No negaré que muy probablemente si tuviese la oportunidad de probarme unas de ellas, de las «lectoras» o de las «camufladoras», no la desestimaría. De hecho, estoy más que segura que me las colocaría gustosísima y me pondría manos a la obra con mis propios y espontáneos experimentos. Del mismo modo que no negaré que, una vez puestas, no podría evitar echar un vistazo por encima de ellas. Justo como cuando jugaba con unas gafas viejas de mi Abu que, debido a su graduación, daban la sensación de que había un desnivel en el comedor de su casa…
Terminaría, a buen seguro, desechándolas pasado un rato, pasada la novedad. Porque una de las cosas que más me gusta acerca del misterio de las emociones y cómo estas se transmiten, incluso sin querer, es esa divertida investigación que supone fijarse en esos pequeños detalles que nos aportan la información para determinar qué emociones brollan de nosotros y nos envuelven. El uso de una palabra en el lugar de otra, un picor en la nariz, el tic de ponerse el pelo tras la oreja, un traquetear de dedos sobre la mesa, un esquivar la mirada, una respiración más contenida de lo habitual, el rozar de un boli en la boca…
En cierto modo, supongo que ya tenemos una suerte de gafas emocionales, todos y cada uno de nosotros, fabricadas a través de las experiencias vividas, aquello que hemos ido aprendiendo a lo largo de nuestros años de relaciones con nosotros mismos y con los demás. Cada uno tiene las propias y se atreve, si quiere y se lo permite a sí mismo, a customizarlas con el aprendizaje vital de quienes le rodean. Cada uno, si quiere y se lo permite a sí mismo, puede mirar a través de ellas, dejándose influir por el color de su cristal, o puede jugar a mirar por encima, mitad y mitad, o sin cristal intermediario… Puede incluso jugar a ponerse las gafas de los demás y descubrir, así, que la vida de los demás, las emociones de los demás, van mucho más allá de lo que podríamos ver sin emplear nuestra empatía.
Todas mis vivencias referentes al aprendizaje emocional, y aquellas interminables y vigorizantes charlas que mantuve con mi madre en mis años de máximo aprendizaje, cuando la inteligencia emocional era un concepto, como tal, aún por descubrir por mí… todas aquellas investigaciones profundas con mis amigas, tratando de averiguar si nuestros amoríos adolescentes eran correspondidos y, de ser así, en qué medida, con diálogos surrealistas, románticos, y, sobretodo, ensoñadores y divertidos… todas esas conversaciones con mis amigos en las que nos desvelávamos aquellos tiernos y jugosos secretos del pensar del sexo contrario, la lectura de textos biográficos o no en los que las emociones tenían un papel relevante, y tantas y tantas otras cosas, hacen que prefiera, al menos para mis ojos, unas simples gafas de lectura, unas gafas de Grouxo Marx, o unas a lo Lolita, con corazones, antes que ninguna de esas tecnológicas gafas de las que hablaba en párrafos anteriores.
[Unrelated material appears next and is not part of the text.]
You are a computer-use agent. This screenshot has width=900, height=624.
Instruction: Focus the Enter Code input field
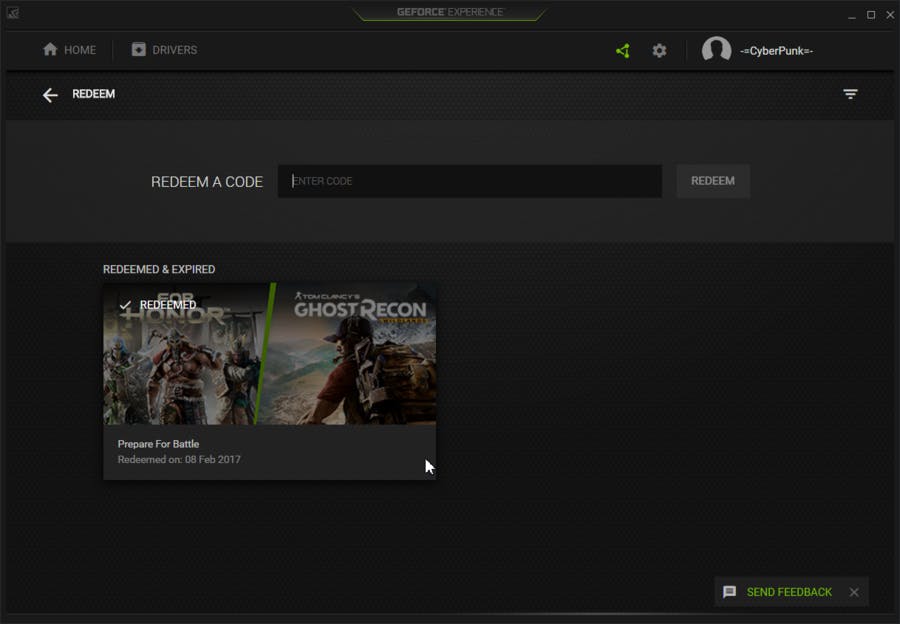pos(469,181)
Ya que no hay nada más gratificante, para mí, que ese momento de compenetración en el que dos personas, sin artificios, con el simple juego de sus miradas, saben, sienten que conectan. Y sienten, a su vez, que esa conexión no es efímera, no es ficticia, no es forzada, sino fruto de este precioso caos, este misterioso y mágico mundo de las emociones. Este caótico, misterioso y mágico juego que es la vida.